Les Fortes têtes, c’est une expression du passé désignant depuis longtemps le légionnaire en général,- les légionnaires ayant tous du caractère! Petit à petit, cette expression n’a été employée que pour les légionnaires à l’instruction. Enfin, au milieu des années 1990, un ouvrage sur le 4e RE intitulé « Les Fortes têtes » a définitivement ancré l’expression vis-à-vis des hommes du « 4 », ne faisant plus la distinction entre encadrants et encadrés.
Avec ce centenaire, le "4" a désormais une devise?

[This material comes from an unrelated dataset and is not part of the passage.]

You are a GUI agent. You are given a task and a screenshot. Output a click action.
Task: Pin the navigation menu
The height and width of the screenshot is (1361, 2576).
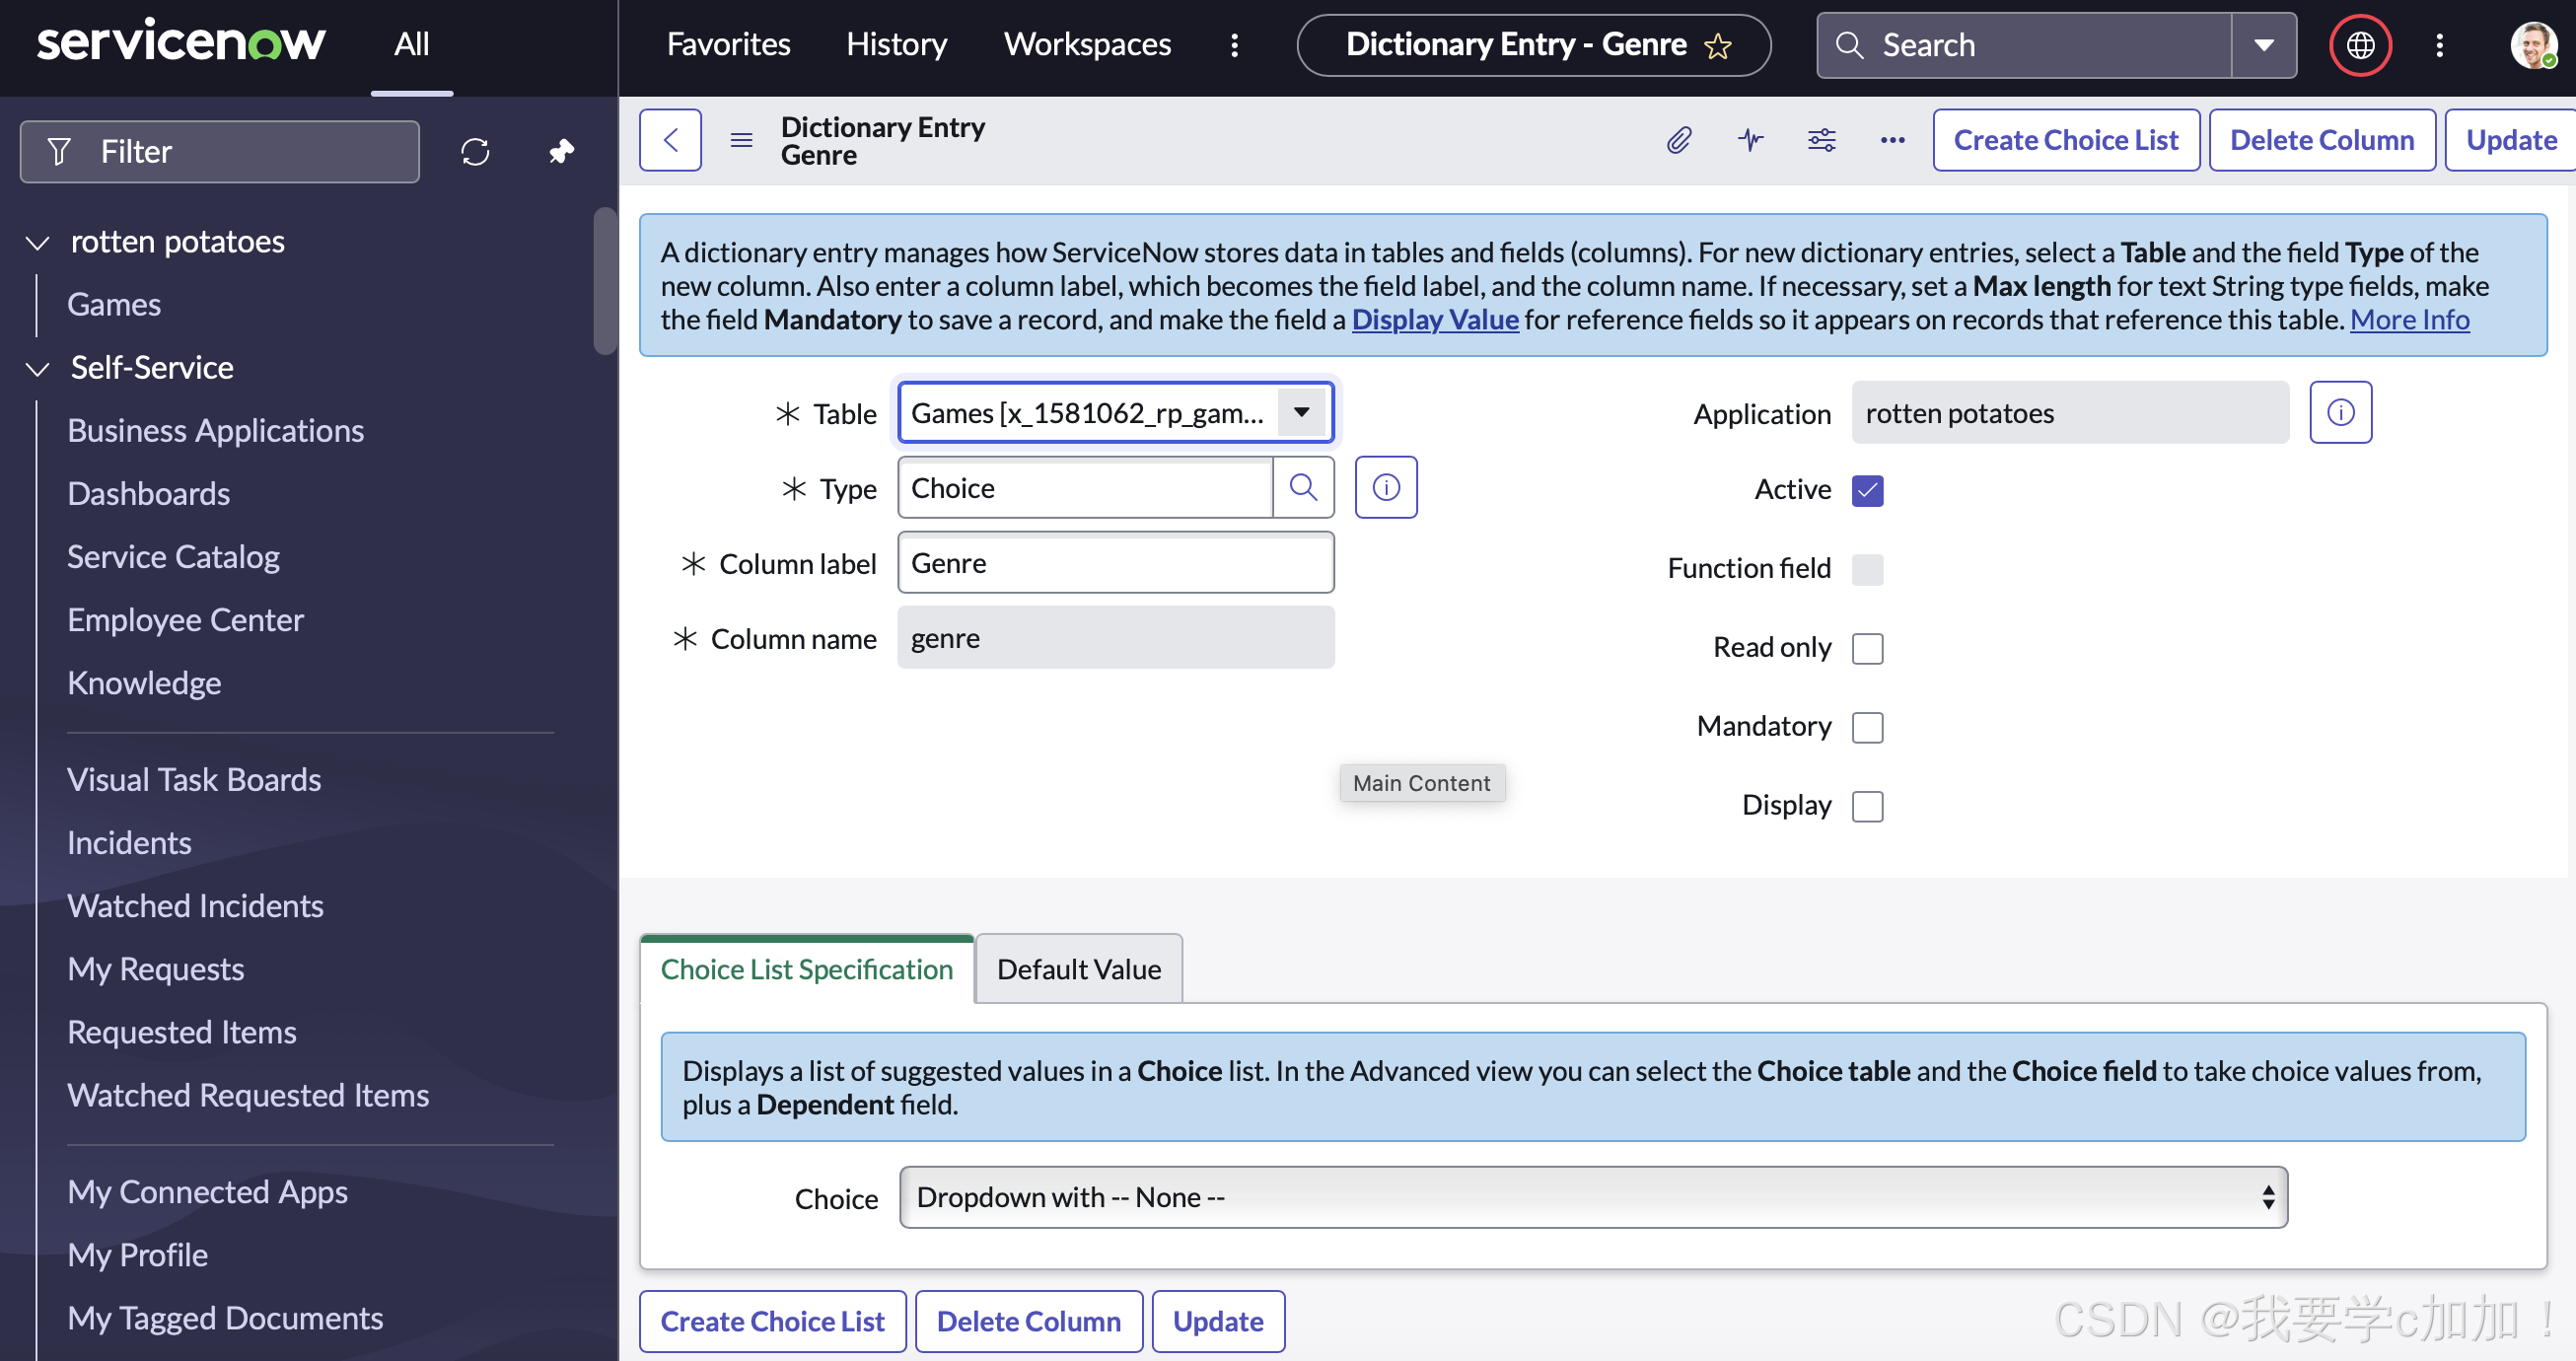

Nous avons profité du centenaire pour faire un travail historique et connaître les origines du régiment, notamment les plus lointaines. Nous nous sommes ainsi rendus compte que le régiment n’avait pas de devise propre. Nous nous sommes donc lancés dans un concours en interne pour la trouver, et avons ainsi retenu et proposé au général commandant la légion étrangère celle qui nous semblait le plus à même de refléter la mission du 4 et qui permettait à chaque légionnaire du régiment, quel que soit son métier de se retrouver. D’où la devise «Ad legionem aedificandam » : « Pour bâtir la légion» qui est également le titre du livre.
100 ans d’histoire
Le 4e régiment ea été créé le 15 novembre 1920 à Marrakech, au Maroc. Dissous en 1940, le régiment est recréé en 1941 ; il porte le nom de 4e demi-brigade de la Légion étrangère. En 1948, il reprend celui de 4e régiment étranger d’infanterie. Le 25 avril 1964, le régiment est dissous, à l’issue de la fermeture du site d’essais nucléaires français de Reggane, en Algérie. En 1976, le GILE (groupement d’instruction de la Légion étrangère) est déplacé à Castelnaudary et prend le nom de RILE (régiment d’instruction de la Légion étrangère) le 1er septembre 1977. Il reçoit alors la garde du drapeau du 4e RE. Le 4e régiment étranger est recréé le 1er juin 1980.